◆ Dataset entries

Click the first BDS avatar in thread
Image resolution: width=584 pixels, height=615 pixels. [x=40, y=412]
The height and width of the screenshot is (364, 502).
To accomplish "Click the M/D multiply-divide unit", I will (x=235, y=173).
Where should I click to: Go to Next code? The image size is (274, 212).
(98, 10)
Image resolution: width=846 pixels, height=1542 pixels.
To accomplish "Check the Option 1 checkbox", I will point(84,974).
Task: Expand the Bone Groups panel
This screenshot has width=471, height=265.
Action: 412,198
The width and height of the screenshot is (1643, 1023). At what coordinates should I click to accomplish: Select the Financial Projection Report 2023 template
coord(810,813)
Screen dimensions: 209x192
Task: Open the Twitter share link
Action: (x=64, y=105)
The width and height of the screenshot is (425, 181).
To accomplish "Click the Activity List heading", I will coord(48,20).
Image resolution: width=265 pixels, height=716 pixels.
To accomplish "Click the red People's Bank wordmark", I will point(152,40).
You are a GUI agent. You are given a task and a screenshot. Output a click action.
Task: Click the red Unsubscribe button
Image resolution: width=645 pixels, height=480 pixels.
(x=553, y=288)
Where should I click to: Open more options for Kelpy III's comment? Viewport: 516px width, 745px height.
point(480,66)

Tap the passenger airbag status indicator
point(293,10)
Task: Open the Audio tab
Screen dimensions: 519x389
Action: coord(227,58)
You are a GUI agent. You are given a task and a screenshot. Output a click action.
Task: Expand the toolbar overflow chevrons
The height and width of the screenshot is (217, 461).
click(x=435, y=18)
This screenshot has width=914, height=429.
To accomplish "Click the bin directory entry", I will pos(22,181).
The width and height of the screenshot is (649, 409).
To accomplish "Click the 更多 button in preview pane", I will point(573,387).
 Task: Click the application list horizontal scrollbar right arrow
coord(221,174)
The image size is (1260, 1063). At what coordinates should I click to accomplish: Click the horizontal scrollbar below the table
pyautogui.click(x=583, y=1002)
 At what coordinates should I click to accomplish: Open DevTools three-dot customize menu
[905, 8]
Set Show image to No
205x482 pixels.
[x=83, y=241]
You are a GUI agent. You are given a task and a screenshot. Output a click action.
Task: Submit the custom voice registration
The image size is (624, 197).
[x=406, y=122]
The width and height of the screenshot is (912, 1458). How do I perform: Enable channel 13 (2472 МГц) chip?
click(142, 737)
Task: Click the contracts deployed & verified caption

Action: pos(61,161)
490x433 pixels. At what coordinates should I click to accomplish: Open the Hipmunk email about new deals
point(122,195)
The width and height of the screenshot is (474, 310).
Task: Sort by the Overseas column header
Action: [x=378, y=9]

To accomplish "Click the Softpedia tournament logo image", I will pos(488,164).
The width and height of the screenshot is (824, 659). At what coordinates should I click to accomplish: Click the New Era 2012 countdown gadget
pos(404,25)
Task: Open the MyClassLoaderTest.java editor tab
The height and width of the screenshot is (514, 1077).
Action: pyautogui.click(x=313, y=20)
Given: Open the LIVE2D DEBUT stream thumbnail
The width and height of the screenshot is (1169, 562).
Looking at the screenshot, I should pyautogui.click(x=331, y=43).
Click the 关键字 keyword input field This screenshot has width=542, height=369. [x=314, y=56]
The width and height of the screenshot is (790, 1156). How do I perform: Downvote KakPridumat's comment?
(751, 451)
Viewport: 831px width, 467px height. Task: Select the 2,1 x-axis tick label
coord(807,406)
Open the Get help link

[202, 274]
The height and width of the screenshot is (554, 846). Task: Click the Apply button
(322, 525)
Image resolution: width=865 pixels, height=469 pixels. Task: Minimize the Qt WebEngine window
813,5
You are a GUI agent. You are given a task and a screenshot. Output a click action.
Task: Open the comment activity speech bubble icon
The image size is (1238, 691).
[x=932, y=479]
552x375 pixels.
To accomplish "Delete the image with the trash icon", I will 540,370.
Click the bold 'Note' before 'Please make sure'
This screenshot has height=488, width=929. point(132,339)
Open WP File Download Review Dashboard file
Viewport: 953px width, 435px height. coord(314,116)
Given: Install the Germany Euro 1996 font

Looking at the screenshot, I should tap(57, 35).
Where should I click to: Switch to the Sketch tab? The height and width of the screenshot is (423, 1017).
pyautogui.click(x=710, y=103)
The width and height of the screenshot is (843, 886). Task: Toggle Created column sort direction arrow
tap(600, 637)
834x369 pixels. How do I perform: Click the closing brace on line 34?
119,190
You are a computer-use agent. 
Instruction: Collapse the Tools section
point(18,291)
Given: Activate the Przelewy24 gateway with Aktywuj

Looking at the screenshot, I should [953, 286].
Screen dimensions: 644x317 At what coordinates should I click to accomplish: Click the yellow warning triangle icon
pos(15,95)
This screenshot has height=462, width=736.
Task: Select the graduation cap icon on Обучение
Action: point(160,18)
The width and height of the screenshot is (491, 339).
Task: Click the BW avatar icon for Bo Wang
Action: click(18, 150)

◆ Your objective
Each entry above should be repeated exactly, with no line left out.

◆ Output
Click the first BDS avatar in thread
Image resolution: width=584 pixels, height=615 pixels. [x=40, y=412]
The height and width of the screenshot is (364, 502).
To accomplish "Click the M/D multiply-divide unit", I will (x=235, y=173).
Where should I click to: Go to Next code? The image size is (274, 212).
(98, 10)
Image resolution: width=846 pixels, height=1542 pixels.
To accomplish "Check the Option 1 checkbox", I will point(84,974).
Task: Expand the Bone Groups panel
This screenshot has width=471, height=265.
Action: 412,198
The width and height of the screenshot is (1643, 1023). At what coordinates should I click to accomplish: Select the Financial Projection Report 2023 template
coord(810,813)
Screen dimensions: 209x192
Task: Open the Twitter share link
Action: (x=64, y=105)
The width and height of the screenshot is (425, 181).
To accomplish "Click the Activity List heading", I will coord(48,20).
Image resolution: width=265 pixels, height=716 pixels.
To accomplish "Click the red People's Bank wordmark", I will point(152,40).
You are a GUI agent. You are given a task and a screenshot. Output a click action.
Task: Click the red Unsubscribe button
Image resolution: width=645 pixels, height=480 pixels.
(x=553, y=288)
Where should I click to: Open more options for Kelpy III's comment? Viewport: 516px width, 745px height.
point(480,66)

Tap the passenger airbag status indicator
point(293,10)
Task: Open the Audio tab
Screen dimensions: 519x389
Action: coord(227,58)
You are a GUI agent. You are given a task and a screenshot. Output a click action.
Task: Expand the toolbar overflow chevrons
The height and width of the screenshot is (217, 461).
click(x=435, y=18)
This screenshot has width=914, height=429.
To accomplish "Click the bin directory entry", I will pos(22,181).
The width and height of the screenshot is (649, 409).
To accomplish "Click the 更多 button in preview pane", I will point(573,387).
 Task: Click the application list horizontal scrollbar right arrow
coord(221,174)
The image size is (1260, 1063). At what coordinates should I click to accomplish: Click the horizontal scrollbar below the table
pyautogui.click(x=583, y=1002)
 At what coordinates should I click to accomplish: Open DevTools three-dot customize menu
[905, 8]
Set Show image to No
205x482 pixels.
[x=83, y=241]
You are a GUI agent. You are given a task and a screenshot. Output a click action.
Task: Submit the custom voice registration
The image size is (624, 197).
[x=406, y=122]
The width and height of the screenshot is (912, 1458). How do I perform: Enable channel 13 (2472 МГц) chip?
click(142, 737)
Task: Click the contracts deployed & verified caption

Action: pos(61,161)
490x433 pixels. At what coordinates should I click to accomplish: Open the Hipmunk email about new deals
point(122,195)
The width and height of the screenshot is (474, 310).
Task: Sort by the Overseas column header
Action: [x=378, y=9]

To accomplish "Click the Softpedia tournament logo image", I will pos(488,164).
The width and height of the screenshot is (824, 659). At what coordinates should I click to accomplish: Click the New Era 2012 countdown gadget
pos(404,25)
Task: Open the MyClassLoaderTest.java editor tab
The height and width of the screenshot is (514, 1077).
Action: pyautogui.click(x=313, y=20)
Given: Open the LIVE2D DEBUT stream thumbnail
The width and height of the screenshot is (1169, 562).
Looking at the screenshot, I should pyautogui.click(x=331, y=43).
Click the 关键字 keyword input field This screenshot has width=542, height=369. [x=314, y=56]
The width and height of the screenshot is (790, 1156). How do I perform: Downvote KakPridumat's comment?
(751, 451)
Viewport: 831px width, 467px height. Task: Select the 2,1 x-axis tick label
coord(807,406)
Open the Get help link

[202, 274]
The height and width of the screenshot is (554, 846). Task: Click the Apply button
(322, 525)
Image resolution: width=865 pixels, height=469 pixels. Task: Minimize the Qt WebEngine window
813,5
You are a GUI agent. You are given a task and a screenshot. Output a click action.
Task: Open the comment activity speech bubble icon
The image size is (1238, 691).
[x=932, y=479]
552x375 pixels.
To accomplish "Delete the image with the trash icon", I will 540,370.
Click the bold 'Note' before 'Please make sure'
This screenshot has height=488, width=929. point(132,339)
Open WP File Download Review Dashboard file
Viewport: 953px width, 435px height. coord(314,116)
Given: Install the Germany Euro 1996 font

Looking at the screenshot, I should tap(57, 35).
Where should I click to: Switch to the Sketch tab? The height and width of the screenshot is (423, 1017).
pyautogui.click(x=710, y=103)
The width and height of the screenshot is (843, 886). Task: Toggle Created column sort direction arrow
tap(600, 637)
834x369 pixels. How do I perform: Click the closing brace on line 34?
119,190
You are a computer-use agent. 
Instruction: Collapse the Tools section
point(18,291)
Given: Activate the Przelewy24 gateway with Aktywuj

Looking at the screenshot, I should [953, 286].
Screen dimensions: 644x317 At what coordinates should I click to accomplish: Click the yellow warning triangle icon
pos(15,95)
This screenshot has height=462, width=736.
Task: Select the graduation cap icon on Обучение
Action: point(160,18)
The width and height of the screenshot is (491, 339).
Task: Click the BW avatar icon for Bo Wang
Action: click(18, 150)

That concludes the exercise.